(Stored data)
==============================

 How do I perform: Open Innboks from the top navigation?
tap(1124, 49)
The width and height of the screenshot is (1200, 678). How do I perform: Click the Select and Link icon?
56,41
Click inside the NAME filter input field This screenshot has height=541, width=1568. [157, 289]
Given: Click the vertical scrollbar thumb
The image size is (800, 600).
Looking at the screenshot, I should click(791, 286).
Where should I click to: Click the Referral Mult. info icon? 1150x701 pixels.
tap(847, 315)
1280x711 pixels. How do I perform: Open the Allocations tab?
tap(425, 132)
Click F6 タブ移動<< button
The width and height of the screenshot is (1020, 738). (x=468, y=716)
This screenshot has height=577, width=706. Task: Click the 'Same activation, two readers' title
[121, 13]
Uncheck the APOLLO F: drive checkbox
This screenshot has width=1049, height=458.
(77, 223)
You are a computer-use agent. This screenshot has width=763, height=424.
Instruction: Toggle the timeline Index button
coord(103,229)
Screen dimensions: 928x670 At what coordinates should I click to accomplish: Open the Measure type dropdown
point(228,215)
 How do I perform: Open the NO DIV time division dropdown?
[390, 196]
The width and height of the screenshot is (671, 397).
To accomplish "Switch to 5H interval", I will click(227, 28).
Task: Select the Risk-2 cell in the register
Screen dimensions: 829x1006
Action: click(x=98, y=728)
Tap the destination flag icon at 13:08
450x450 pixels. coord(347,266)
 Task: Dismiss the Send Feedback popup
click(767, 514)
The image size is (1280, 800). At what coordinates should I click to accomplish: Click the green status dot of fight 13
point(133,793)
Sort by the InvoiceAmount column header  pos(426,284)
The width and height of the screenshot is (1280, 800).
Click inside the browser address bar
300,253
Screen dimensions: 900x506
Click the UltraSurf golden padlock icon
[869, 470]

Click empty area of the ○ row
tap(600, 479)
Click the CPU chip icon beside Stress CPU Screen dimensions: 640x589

==============================

=== TASK ===
Each entry above must be repeated word for word.

=== TASK RESPONSE ===
 How do I perform: Open Innboks from the top navigation?
tap(1124, 49)
The width and height of the screenshot is (1200, 678). How do I perform: Click the Select and Link icon?
56,41
Click inside the NAME filter input field This screenshot has height=541, width=1568. [157, 289]
Given: Click the vertical scrollbar thumb
The image size is (800, 600).
Looking at the screenshot, I should click(791, 286).
Where should I click to: Click the Referral Mult. info icon? 1150x701 pixels.
tap(847, 315)
1280x711 pixels. How do I perform: Open the Allocations tab?
tap(425, 132)
Click F6 タブ移動<< button
The width and height of the screenshot is (1020, 738). (x=468, y=716)
This screenshot has height=577, width=706. Task: Click the 'Same activation, two readers' title
[121, 13]
Uncheck the APOLLO F: drive checkbox
This screenshot has width=1049, height=458.
(77, 223)
You are a computer-use agent. This screenshot has width=763, height=424.
Instruction: Toggle the timeline Index button
coord(103,229)
Screen dimensions: 928x670 At what coordinates should I click to accomplish: Open the Measure type dropdown
point(228,215)
 How do I perform: Open the NO DIV time division dropdown?
[390, 196]
The width and height of the screenshot is (671, 397).
To accomplish "Switch to 5H interval", I will click(227, 28).
Task: Select the Risk-2 cell in the register
Screen dimensions: 829x1006
Action: click(x=98, y=728)
Tap the destination flag icon at 13:08
450x450 pixels. coord(347,266)
 Task: Dismiss the Send Feedback popup
click(767, 514)
The image size is (1280, 800). At what coordinates should I click to accomplish: Click the green status dot of fight 13
point(133,793)
Sort by the InvoiceAmount column header  pos(426,284)
The width and height of the screenshot is (1280, 800).
Click inside the browser address bar
300,253
Screen dimensions: 900x506
Click the UltraSurf golden padlock icon
[869, 470]

Click empty area of the ○ row
tap(600, 479)
Click the CPU chip icon beside Stress CPU Screen dimensions: 640x589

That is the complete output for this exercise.